Exercise: Return the lines below exactly as they appear, starting at the line containing "Given: Click the Search Events field" and ending at the line containing "Looking at the screenshot, I should (78, 44).", both included.

Stored items
******************************

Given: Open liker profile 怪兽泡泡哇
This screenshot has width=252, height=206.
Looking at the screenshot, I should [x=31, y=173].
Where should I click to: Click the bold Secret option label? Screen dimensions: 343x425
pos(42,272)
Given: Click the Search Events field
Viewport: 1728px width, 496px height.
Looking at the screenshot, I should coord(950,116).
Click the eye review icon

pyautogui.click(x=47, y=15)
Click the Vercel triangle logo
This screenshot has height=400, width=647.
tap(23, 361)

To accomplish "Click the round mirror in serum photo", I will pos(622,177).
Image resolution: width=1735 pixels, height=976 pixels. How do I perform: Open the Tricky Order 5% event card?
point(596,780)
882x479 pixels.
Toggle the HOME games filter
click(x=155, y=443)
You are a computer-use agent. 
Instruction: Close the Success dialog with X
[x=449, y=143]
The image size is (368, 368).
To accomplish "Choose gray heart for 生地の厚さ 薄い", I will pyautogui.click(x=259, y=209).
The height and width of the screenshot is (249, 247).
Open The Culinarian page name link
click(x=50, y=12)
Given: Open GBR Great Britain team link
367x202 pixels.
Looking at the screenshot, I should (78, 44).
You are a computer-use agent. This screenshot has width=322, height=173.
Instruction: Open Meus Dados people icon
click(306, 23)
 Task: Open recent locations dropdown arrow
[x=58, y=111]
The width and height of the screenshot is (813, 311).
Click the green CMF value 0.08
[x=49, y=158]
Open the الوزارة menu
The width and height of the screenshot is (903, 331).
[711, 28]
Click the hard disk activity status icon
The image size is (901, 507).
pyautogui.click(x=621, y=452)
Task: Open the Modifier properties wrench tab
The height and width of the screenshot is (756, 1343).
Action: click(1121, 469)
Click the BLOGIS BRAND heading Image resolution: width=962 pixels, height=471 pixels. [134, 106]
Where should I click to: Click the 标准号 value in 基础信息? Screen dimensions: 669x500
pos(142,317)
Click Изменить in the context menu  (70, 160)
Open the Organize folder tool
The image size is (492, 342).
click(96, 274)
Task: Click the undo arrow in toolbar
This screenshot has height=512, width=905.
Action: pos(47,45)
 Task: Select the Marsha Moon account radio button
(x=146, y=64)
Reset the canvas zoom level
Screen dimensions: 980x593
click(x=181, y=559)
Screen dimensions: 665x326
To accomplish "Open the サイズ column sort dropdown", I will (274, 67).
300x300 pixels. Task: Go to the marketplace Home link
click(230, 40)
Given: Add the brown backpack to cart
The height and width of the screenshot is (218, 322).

******************************

Final result:
Given: Click the Search Events field
Viewport: 1728px width, 496px height.
Looking at the screenshot, I should coord(950,116).
Click the eye review icon

pyautogui.click(x=47, y=15)
Click the Vercel triangle logo
This screenshot has height=400, width=647.
tap(23, 361)

To accomplish "Click the round mirror in serum photo", I will pos(622,177).
Image resolution: width=1735 pixels, height=976 pixels. How do I perform: Open the Tricky Order 5% event card?
point(596,780)
882x479 pixels.
Toggle the HOME games filter
click(x=155, y=443)
You are a computer-use agent. 
Instruction: Close the Success dialog with X
[x=449, y=143]
The image size is (368, 368).
To accomplish "Choose gray heart for 生地の厚さ 薄い", I will pyautogui.click(x=259, y=209).
The height and width of the screenshot is (249, 247).
Open The Culinarian page name link
click(x=50, y=12)
Given: Open GBR Great Britain team link
367x202 pixels.
Looking at the screenshot, I should (78, 44).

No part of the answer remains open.